§ Work request:
What you return must match the data exactly, line for line.

§ Dataset entries:

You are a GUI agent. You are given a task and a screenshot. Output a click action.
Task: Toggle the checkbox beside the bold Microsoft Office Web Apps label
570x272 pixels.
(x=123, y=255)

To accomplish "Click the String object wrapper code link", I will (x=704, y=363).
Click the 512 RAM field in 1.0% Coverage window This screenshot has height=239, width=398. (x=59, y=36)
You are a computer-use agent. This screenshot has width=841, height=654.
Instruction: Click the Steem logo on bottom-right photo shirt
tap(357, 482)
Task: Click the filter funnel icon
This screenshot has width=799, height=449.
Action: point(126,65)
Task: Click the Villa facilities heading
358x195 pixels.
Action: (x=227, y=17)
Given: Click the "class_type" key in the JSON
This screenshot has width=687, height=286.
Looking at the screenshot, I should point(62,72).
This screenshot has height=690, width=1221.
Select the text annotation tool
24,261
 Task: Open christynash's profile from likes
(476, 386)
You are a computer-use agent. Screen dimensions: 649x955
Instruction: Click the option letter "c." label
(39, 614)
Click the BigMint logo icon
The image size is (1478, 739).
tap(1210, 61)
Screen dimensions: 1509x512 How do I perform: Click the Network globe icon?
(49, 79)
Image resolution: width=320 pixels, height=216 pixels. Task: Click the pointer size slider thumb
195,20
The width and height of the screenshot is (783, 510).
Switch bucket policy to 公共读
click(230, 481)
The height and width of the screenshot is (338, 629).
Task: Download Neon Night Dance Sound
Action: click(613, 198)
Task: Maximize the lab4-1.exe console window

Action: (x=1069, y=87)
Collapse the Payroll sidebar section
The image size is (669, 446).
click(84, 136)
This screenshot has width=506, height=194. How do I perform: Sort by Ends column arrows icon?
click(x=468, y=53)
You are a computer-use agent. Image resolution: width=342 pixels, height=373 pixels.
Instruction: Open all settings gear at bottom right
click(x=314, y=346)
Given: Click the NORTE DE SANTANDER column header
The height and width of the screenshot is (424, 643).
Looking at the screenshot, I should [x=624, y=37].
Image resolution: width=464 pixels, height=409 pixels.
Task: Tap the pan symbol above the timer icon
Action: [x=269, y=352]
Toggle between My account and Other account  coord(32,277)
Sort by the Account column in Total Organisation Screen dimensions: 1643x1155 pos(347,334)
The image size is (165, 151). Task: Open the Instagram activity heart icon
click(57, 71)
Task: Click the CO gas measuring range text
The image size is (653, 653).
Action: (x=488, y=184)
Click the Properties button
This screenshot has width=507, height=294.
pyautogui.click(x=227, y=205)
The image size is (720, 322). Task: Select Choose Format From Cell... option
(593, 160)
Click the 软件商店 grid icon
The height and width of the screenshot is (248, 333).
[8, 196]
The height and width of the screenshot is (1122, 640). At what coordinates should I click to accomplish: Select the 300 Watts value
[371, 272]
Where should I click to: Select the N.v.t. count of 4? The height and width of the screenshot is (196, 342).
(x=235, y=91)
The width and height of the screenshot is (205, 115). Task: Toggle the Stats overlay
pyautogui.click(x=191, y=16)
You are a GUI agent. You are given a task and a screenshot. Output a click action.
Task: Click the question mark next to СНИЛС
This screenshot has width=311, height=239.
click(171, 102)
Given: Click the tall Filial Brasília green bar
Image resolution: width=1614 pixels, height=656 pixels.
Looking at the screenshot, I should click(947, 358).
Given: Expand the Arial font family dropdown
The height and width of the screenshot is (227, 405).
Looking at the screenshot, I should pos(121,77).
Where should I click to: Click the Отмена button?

§ Reply to the task:
You are a GUI agent. You are given a task and a screenshot. Output a click action.
Task: Toggle the checkbox beside the bold Microsoft Office Web Apps label
570x272 pixels.
(x=123, y=255)

To accomplish "Click the String object wrapper code link", I will (x=704, y=363).
Click the 512 RAM field in 1.0% Coverage window This screenshot has height=239, width=398. (x=59, y=36)
You are a computer-use agent. This screenshot has width=841, height=654.
Instruction: Click the Steem logo on bottom-right photo shirt
tap(357, 482)
Task: Click the filter funnel icon
This screenshot has width=799, height=449.
Action: point(126,65)
Task: Click the Villa facilities heading
358x195 pixels.
Action: (x=227, y=17)
Given: Click the "class_type" key in the JSON
This screenshot has width=687, height=286.
Looking at the screenshot, I should point(62,72).
This screenshot has height=690, width=1221.
Select the text annotation tool
24,261
 Task: Open christynash's profile from likes
(476, 386)
You are a computer-use agent. Screen dimensions: 649x955
Instruction: Click the option letter "c." label
(39, 614)
Click the BigMint logo icon
The image size is (1478, 739).
tap(1210, 61)
Screen dimensions: 1509x512 How do I perform: Click the Network globe icon?
(49, 79)
Image resolution: width=320 pixels, height=216 pixels. Task: Click the pointer size slider thumb
195,20
The width and height of the screenshot is (783, 510).
Switch bucket policy to 公共读
click(230, 481)
The height and width of the screenshot is (338, 629).
Task: Download Neon Night Dance Sound
Action: click(613, 198)
Task: Maximize the lab4-1.exe console window

Action: (x=1069, y=87)
Collapse the Payroll sidebar section
The image size is (669, 446).
click(84, 136)
This screenshot has width=506, height=194. How do I perform: Sort by Ends column arrows icon?
click(x=468, y=53)
You are a computer-use agent. Image resolution: width=342 pixels, height=373 pixels.
Instruction: Open all settings gear at bottom right
click(x=314, y=346)
Given: Click the NORTE DE SANTANDER column header
The height and width of the screenshot is (424, 643).
Looking at the screenshot, I should [x=624, y=37].
Image resolution: width=464 pixels, height=409 pixels.
Task: Tap the pan symbol above the timer icon
Action: [x=269, y=352]
Toggle between My account and Other account  coord(32,277)
Sort by the Account column in Total Organisation Screen dimensions: 1643x1155 pos(347,334)
The image size is (165, 151). Task: Open the Instagram activity heart icon
click(57, 71)
Task: Click the CO gas measuring range text
The image size is (653, 653).
Action: (x=488, y=184)
Click the Properties button
This screenshot has width=507, height=294.
pyautogui.click(x=227, y=205)
The image size is (720, 322). Task: Select Choose Format From Cell... option
(593, 160)
Click the 软件商店 grid icon
The height and width of the screenshot is (248, 333).
[8, 196]
The height and width of the screenshot is (1122, 640). At what coordinates should I click to accomplish: Select the 300 Watts value
[371, 272]
Where should I click to: Select the N.v.t. count of 4? The height and width of the screenshot is (196, 342).
(x=235, y=91)
The width and height of the screenshot is (205, 115). Task: Toggle the Stats overlay
pyautogui.click(x=191, y=16)
You are a GUI agent. You are given a task and a screenshot. Output a click action.
Task: Click the question mark next to СНИЛС
This screenshot has width=311, height=239.
click(171, 102)
Given: Click the tall Filial Brasília green bar
Image resolution: width=1614 pixels, height=656 pixels.
Looking at the screenshot, I should click(947, 358).
Given: Expand the Arial font family dropdown
The height and width of the screenshot is (227, 405).
Looking at the screenshot, I should pos(121,77).
Where should I click to: Click the Отмена button?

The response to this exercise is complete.